__The task__:
From the first line onward, reproduce the records exactly; the final line to include is the one holding "他 (45, 159)".

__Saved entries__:

____

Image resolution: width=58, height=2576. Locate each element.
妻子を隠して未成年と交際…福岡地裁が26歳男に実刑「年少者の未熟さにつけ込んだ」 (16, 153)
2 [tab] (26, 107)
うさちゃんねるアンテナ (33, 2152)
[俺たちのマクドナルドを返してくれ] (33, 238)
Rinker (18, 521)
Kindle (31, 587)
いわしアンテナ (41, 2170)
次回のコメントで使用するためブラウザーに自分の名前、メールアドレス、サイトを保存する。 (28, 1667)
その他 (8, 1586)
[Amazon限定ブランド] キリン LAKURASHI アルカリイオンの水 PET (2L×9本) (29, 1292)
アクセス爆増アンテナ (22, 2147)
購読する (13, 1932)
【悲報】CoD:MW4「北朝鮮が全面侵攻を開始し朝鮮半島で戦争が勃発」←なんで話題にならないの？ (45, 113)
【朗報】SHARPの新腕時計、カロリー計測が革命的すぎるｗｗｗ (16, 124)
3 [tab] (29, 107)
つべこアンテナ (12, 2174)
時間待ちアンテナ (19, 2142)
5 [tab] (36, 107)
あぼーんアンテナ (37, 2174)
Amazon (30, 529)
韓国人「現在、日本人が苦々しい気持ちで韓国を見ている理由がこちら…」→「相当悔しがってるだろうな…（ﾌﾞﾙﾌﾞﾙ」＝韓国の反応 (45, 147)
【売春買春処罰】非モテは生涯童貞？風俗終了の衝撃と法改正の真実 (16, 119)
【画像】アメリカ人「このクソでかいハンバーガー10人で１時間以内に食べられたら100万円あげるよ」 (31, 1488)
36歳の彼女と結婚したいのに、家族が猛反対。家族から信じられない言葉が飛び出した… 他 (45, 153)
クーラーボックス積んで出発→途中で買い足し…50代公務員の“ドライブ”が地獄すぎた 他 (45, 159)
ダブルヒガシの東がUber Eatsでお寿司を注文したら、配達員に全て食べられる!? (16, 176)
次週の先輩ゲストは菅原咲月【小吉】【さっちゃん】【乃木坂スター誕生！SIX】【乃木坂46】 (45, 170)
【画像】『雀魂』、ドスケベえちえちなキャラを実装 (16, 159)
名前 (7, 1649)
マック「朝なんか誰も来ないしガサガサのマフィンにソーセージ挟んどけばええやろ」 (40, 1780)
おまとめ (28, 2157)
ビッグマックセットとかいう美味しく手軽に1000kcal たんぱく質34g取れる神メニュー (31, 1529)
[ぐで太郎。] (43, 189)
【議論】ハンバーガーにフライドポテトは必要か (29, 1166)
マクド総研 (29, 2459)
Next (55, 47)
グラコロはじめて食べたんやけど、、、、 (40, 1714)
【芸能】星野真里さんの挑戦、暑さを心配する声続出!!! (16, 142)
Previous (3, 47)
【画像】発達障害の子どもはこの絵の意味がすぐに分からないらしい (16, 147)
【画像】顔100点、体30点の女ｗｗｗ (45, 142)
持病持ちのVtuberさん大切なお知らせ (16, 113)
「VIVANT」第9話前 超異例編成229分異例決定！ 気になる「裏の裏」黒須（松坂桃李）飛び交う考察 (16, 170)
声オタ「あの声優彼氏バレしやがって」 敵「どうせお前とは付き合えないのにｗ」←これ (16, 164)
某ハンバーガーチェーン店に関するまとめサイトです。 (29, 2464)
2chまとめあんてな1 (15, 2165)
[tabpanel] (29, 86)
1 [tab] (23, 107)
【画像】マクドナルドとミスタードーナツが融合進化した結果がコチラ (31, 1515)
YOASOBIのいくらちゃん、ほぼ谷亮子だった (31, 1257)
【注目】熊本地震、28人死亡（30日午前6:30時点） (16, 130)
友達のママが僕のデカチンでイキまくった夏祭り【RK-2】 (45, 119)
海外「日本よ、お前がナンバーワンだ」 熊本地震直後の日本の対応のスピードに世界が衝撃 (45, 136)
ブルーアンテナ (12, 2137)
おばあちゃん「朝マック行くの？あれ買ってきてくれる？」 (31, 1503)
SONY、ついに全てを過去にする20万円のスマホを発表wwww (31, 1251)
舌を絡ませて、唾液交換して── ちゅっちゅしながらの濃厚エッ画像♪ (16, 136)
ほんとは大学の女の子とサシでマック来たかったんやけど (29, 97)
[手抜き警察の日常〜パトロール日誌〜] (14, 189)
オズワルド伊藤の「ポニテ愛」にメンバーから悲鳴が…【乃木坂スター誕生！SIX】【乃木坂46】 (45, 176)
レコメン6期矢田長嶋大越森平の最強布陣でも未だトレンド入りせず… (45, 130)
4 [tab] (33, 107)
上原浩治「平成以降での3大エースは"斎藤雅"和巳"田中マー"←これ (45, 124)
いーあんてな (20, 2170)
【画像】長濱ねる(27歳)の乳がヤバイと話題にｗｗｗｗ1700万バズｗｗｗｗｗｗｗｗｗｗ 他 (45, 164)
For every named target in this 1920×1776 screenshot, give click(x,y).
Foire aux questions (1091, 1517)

____

__Response box__:
Image resolution: width=58, height=2576. Locate each element.
妻子を隠して未成年と交際…福岡地裁が26歳男に実刑「年少者の未熟さにつけ込んだ」 (16, 153)
2 [tab] (26, 107)
うさちゃんねるアンテナ (33, 2152)
[俺たちのマクドナルドを返してくれ] (33, 238)
Rinker (18, 521)
Kindle (31, 587)
いわしアンテナ (41, 2170)
次回のコメントで使用するためブラウザーに自分の名前、メールアドレス、サイトを保存する。 (28, 1667)
その他 (8, 1586)
[Amazon限定ブランド] キリン LAKURASHI アルカリイオンの水 PET (2L×9本) (29, 1292)
アクセス爆増アンテナ (22, 2147)
購読する (13, 1932)
【悲報】CoD:MW4「北朝鮮が全面侵攻を開始し朝鮮半島で戦争が勃発」←なんで話題にならないの？ (45, 113)
【朗報】SHARPの新腕時計、カロリー計測が革命的すぎるｗｗｗ (16, 124)
3 [tab] (29, 107)
つべこアンテナ (12, 2174)
時間待ちアンテナ (19, 2142)
5 [tab] (36, 107)
あぼーんアンテナ (37, 2174)
Amazon (30, 529)
韓国人「現在、日本人が苦々しい気持ちで韓国を見ている理由がこちら…」→「相当悔しがってるだろうな…（ﾌﾞﾙﾌﾞﾙ」＝韓国の反応 (45, 147)
【売春買春処罰】非モテは生涯童貞？風俗終了の衝撃と法改正の真実 (16, 119)
【画像】アメリカ人「このクソでかいハンバーガー10人で１時間以内に食べられたら100万円あげるよ」 (31, 1488)
36歳の彼女と結婚したいのに、家族が猛反対。家族から信じられない言葉が飛び出した… 他 (45, 153)
クーラーボックス積んで出発→途中で買い足し…50代公務員の“ドライブ”が地獄すぎた 他 (45, 159)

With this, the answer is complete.